Notícia de última hora: Fernando Pessoa é contra o acordo ortográfico!
Pedro Sinde

Nem de propósito e a propósito do artigo mais recente de António Carlos Carvalho, ia eu hoje a passar numa livraria na baixa do Porto quando vejo um livro intitulado: “Casas em entornos naturais”. Voltei a olhar, pensando que lera mal o “em” por “en”, um erro de simpatia com a língua portuguesa perfeitamente justificável. Não.
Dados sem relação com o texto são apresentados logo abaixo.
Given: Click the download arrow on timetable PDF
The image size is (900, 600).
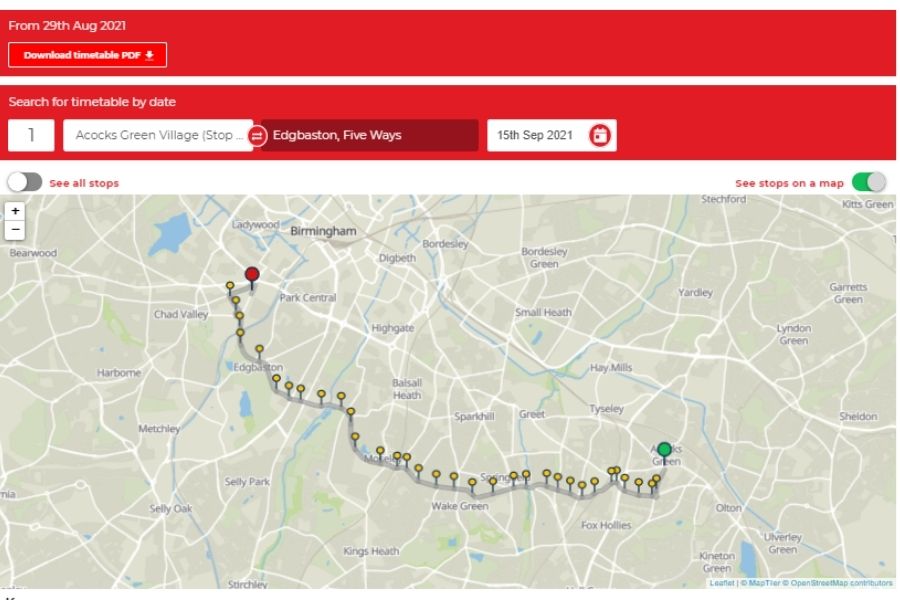Looking at the screenshot, I should (149, 55).

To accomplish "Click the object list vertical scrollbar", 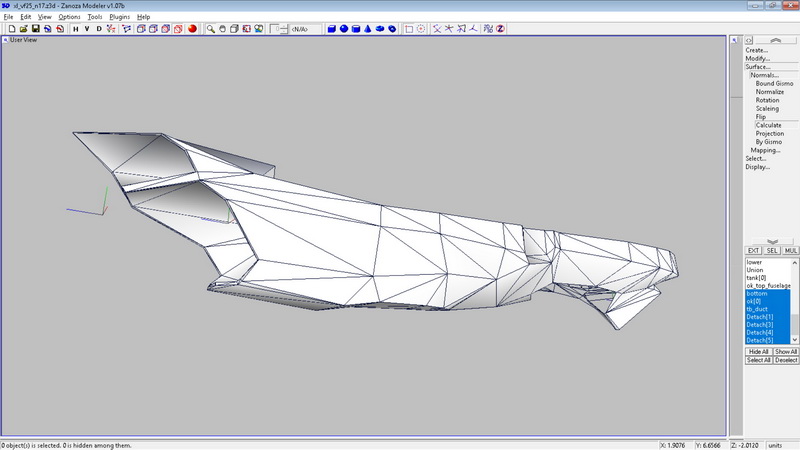I will pyautogui.click(x=796, y=300).
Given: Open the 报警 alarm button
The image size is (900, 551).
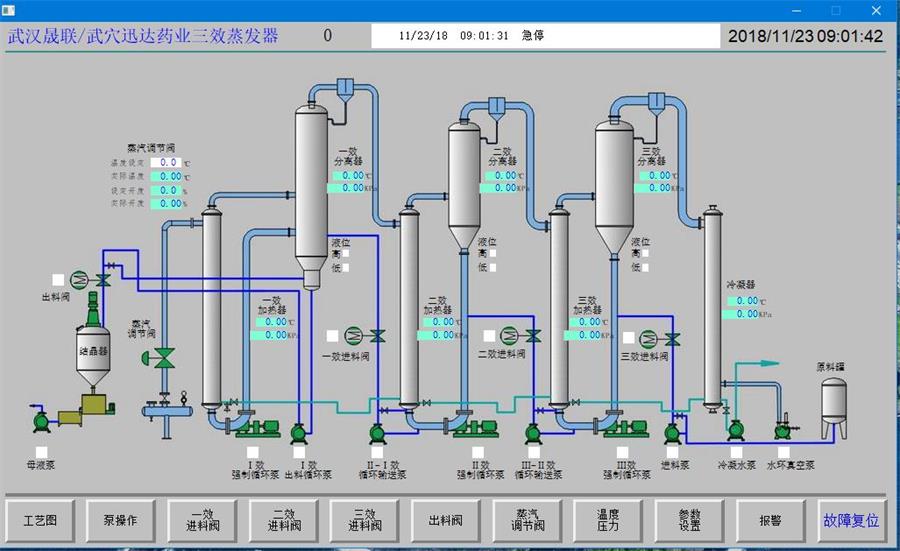Looking at the screenshot, I should (769, 521).
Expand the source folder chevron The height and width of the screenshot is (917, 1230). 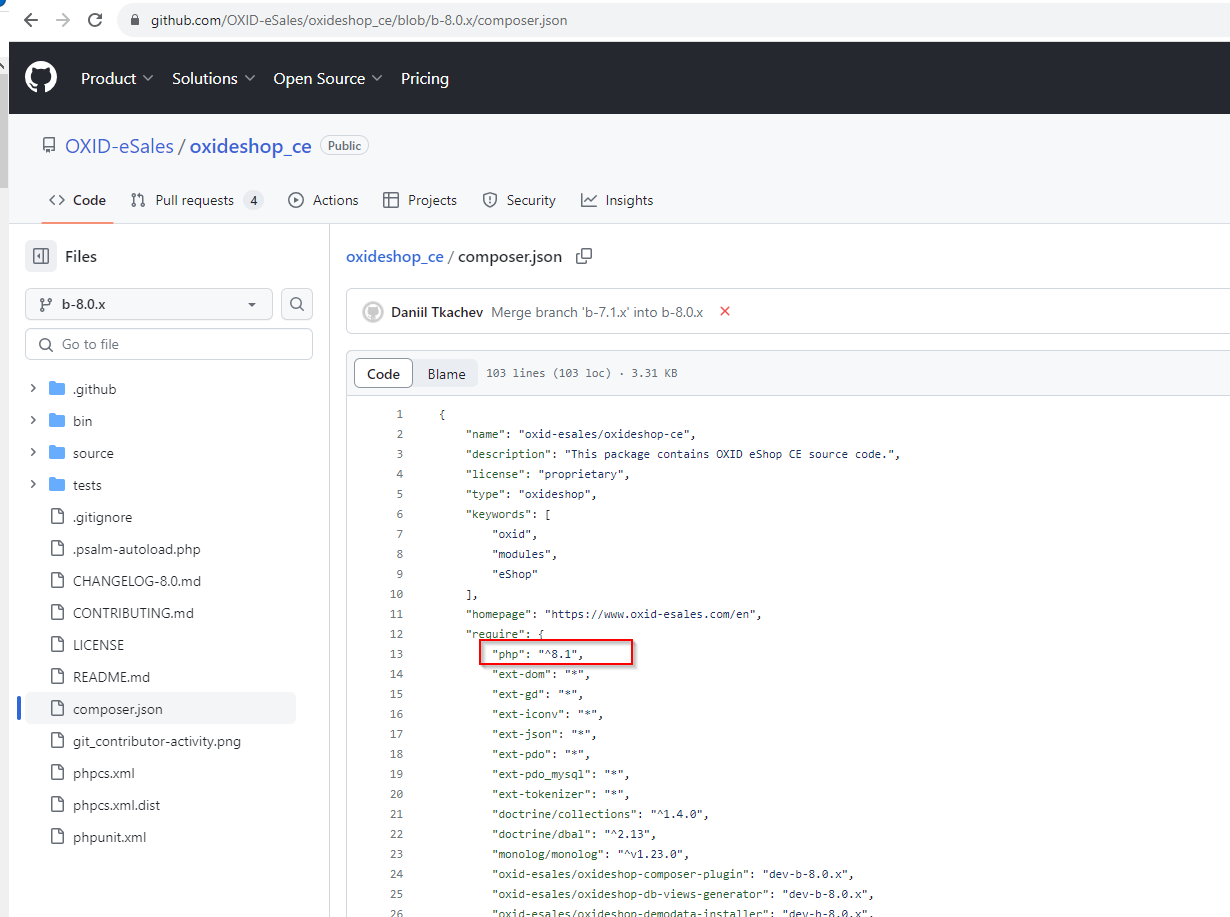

Era mesmo português porque estava escrito depois “naturais” e não “naturales”, como deveria ser se fosse castelhano.
Na dúvida, perplexo, cheguei a casa e procurei nos meus dicionários: No Lello, o meu amado Lello, não existe nada a não ser derivados de “entornar”; no Dicionário da Academia (ouço já os apupos… não, eu não gastei um tostão com este “dicionário” – é assim que se auto-intitula esta coisa – foi uma generosa oferta): nada, a não ser o mesmo “entornar”. Em desespero, consulto um dicionário prestigiado de português do Brasil, o “Novo Dicionário Aurélio”: aí está! Num dicionário de português do Brasil existe a palavra “entorno”. Afinal não é castelhano, é “português”! Talvez seja apenas uma coincidência e se trate de um “castelhanismo” que existe no português do Brasil, mas não no de Portugal.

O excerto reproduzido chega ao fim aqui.